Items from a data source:
____________________
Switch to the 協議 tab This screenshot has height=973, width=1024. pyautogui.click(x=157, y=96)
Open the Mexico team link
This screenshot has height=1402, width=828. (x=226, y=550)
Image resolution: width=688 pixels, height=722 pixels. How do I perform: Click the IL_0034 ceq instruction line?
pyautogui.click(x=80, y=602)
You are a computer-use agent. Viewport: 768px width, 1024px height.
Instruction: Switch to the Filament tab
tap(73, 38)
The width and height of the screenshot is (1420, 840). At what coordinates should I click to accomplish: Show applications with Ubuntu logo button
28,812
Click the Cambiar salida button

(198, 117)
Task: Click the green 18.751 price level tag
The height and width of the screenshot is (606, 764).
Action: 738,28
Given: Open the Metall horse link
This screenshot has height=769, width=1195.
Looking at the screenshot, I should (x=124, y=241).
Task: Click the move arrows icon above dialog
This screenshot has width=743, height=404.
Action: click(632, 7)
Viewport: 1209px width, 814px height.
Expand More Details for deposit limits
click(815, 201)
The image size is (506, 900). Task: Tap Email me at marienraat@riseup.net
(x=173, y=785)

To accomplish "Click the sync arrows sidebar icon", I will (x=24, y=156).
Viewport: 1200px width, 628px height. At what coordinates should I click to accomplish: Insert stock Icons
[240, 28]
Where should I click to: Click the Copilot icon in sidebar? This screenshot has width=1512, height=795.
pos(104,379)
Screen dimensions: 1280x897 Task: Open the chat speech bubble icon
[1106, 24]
____________________
* _Work required_: Report each line in the preceding entries that holds the string "arrows".

* _Written answer_:
Task: Click the move arrows icon above dialog
To accomplish "Click the sync arrows sidebar icon", I will (x=24, y=156).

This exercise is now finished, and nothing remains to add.